I have a dataframe as below:
CallID | StorageDate | CloseDate | Time Delta |
---|---|---|---|
1 | 2023-02-08 14:35:09 | 2023-02-08 14:35:56 | |
1 | 2023-02-08 14:35:56 | 2023-02-08 14:42:00 | value |
2 | 2023-02-07 10:17:18 | 2023-02-07 10:22:23 | |
2 | 2023-02-07 10:22:23 | 2023-02-07 15:09:14 | |
2 | 2023-02-07 15:09:14 | 2023-02-07 16:20:50 | |
2 | 2023-02-07 16:20:49 | 2023-02-08 09:23:16 | |
2 | 2023-02-08 09:23:16 | 2023-02-08 09:27:21 | value |
3 | 2023-03-10 10:31:25 | 2023-03-10 10:41:37 | |
3 | 2023-03-10 10:41:37 | 2023-03-10 14:23:18 | value |
To achieve the Time Delta, I am doing the following:
delta_time = a.iloc[-1]['CloseDate'] - a.iloc[0]['StorageDate']
I need to subtract the last CloseDate from the first StorageDate for each CallID (a total of 16821), and the delta_time must go in the last row of each CallID, where there is value (the same as I get the CloseDate from).
I'm doing as follows:
callid = 1
while callid <= 16821:
df1 = df1[df1['CallID'] == callid]
delta_time = df1.iloc[-1]['CloseDate'] - df1.iloc[0]['StorageDate']
callid += 1
But the problem is that I'm not being abble to parse the delta_time value to the correct row.
Before I tried doing with loc and iloc, and I managed to send it to the correct row in df1 with the following structure:
delta_time = df1.iloc[-1]['CloseDate'] - df1.iloc[0]['StorageDate']
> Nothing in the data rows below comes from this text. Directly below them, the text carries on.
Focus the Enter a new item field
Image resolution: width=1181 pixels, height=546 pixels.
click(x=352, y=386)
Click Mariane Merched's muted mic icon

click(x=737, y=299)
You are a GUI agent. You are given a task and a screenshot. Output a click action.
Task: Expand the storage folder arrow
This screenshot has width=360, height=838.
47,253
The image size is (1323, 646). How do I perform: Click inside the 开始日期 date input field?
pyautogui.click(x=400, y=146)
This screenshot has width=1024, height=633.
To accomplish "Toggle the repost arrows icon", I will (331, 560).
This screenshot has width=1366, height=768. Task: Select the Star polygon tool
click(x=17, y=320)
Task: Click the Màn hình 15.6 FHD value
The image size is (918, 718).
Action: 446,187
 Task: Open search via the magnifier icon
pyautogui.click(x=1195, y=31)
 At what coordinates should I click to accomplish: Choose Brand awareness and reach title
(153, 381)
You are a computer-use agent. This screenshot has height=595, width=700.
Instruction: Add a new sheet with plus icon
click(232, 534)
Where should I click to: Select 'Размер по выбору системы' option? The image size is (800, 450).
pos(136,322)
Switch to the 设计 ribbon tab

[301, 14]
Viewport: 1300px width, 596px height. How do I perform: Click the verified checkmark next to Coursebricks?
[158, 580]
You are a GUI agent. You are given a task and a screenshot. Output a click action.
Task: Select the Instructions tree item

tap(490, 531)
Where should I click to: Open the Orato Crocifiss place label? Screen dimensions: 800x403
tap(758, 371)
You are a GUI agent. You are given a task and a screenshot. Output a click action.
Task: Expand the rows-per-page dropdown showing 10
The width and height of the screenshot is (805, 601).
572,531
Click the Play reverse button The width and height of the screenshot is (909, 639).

df1.loc[1, 'Time Delta'] = delta_time
It works, but it's unefficient since I have to change the value inside the loc for every different CallID and iloc[-1] doesn't seem to work. Moreover, I don't know how to parse it to the main dataframe and not only the one I created to do the math.
Can anybody help me here?